The author/editor of the Eureka Miner owns common shares of local mining stocks, McEwen Mining (MUX) and General Moly (GMO). Please do your own research, markets can turn on you faster than a feral cat.

Thursday, May 28, 2009

Where's the Duke When We Need Him?


Morning Miners!

It is 5:42 AM and we have a beautiful pink sky over Diamond Valley. Across the pond, spot silver prices just broke $15.00 at 13:42 London time with an impressive spike up. Exactly eight hours ahead in a land far away, something "unexpected" has occurred. What the tarnation is going on buckaroos? In the days of the Wild West, at least in the movies, our heroes like John Wayne would come in every once in awhile to clear the prairie of evil-doers and scalawags. Today, there are no shortage of scoundrels in financial markets and far too few heroes to set things straight.
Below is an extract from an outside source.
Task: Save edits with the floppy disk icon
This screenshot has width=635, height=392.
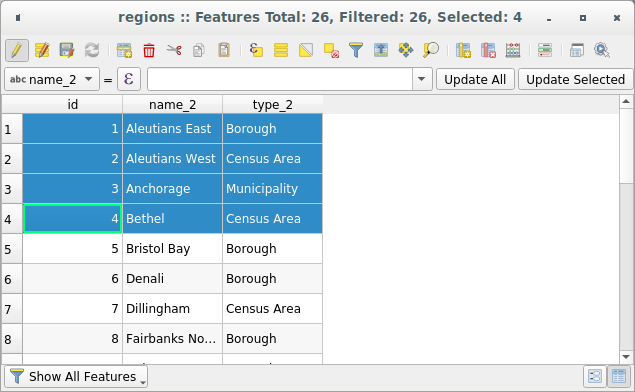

Let's start with the word "unexpected". When used in the context of markets, especially bear markets, grab your Model 94 and take cover. Unexpected occurred yesterday when the 10-year Treasury Note yield jumped above 3.70%, a level last seen in November. So what? The 10-year note is key in setting mortgage and other consumer credit interest rates which the government has been working like the dickens to keep contained. The Fed has gone beyond cutting rates to directly purchasing such financial assets such as mortgage-backed securities, as well as printing new money to buy Treasury notes for the first time in half a century. Yikes!

All of this effort is to reflate housing and get us back on track economically. So who screwed up the plan yesterday? The Bond Vigilantes! Folks, I'm not making this up, that's what the group of investors are called on Wall Street that have declared war on Congress and the Federal Reserve's policy of flooding the world with dollars to beat the recession. Yesterday, they flexed their muscles by bidding up yields on T-Notes which killed the recent rally in the stock market dropping the DOW 171 points. The ole Colonel is willing to bet this morning's pop in silver is a metallic reaction to the first shots fired in a financial range war. My problem is that I can't tell good guys from bad guys in this movie!

Let's keep track of this brouhaha and watch where interest rates (that affect you and me) go in the next month. Today's national averages (WSJ, 5/28/09):

Money Market 1.33%
5-year Bank CD 2.73%
30-yr mortgage, fixed 5.09%
15-yr mortgage, fixed 4.71%
New-car loan, 48-month 7.48%
Home-equity LOC, $30K 5.79%

The Report will compare these in June, stay tuned.

Enough talk, let's walk the walk:

Oil is up $0.40 to $63.85 (July contract); Gold is up $5.8 to $961.0 (August contract); COMEX Silver follows London Spot up $0.265 at $15.130 (July contract); Copper is up 0.0155 to $2.1365 (July contract); Molybdenum holds at $10.25.

The DOW is down 13.46 points to 8286.56; the S&P 500, down 0.49 points to 892.57. The miners are on fire:

Barrick (ABX) $36.93 up 2.44%
Newmont (NEM) $47.33 down 3.18%
General Moly (Eureka Moly, LLC) (GMO) $1.85 up 3.35%
Freeport McMoran (FCX) $51.11 up 2.37% (a bellwether mining stock spanning gold, copper & molybdenum)

Steel stocks are screaming (a "tell" for General Moly):

Nucor (NUE) $43.06 up 3.18% - domestic steel manufacturing
ArcelorMittal (MT) $32.36 up 5.54% - global steel producer
POSCO (PKX) $80.83 up 3.80%- South Korean integrated steel producer

The Eureka Miner's Grubstake Portfolio has gone in the black, up 2.18% to $1,002,795.13 for a gain of $2,795.13.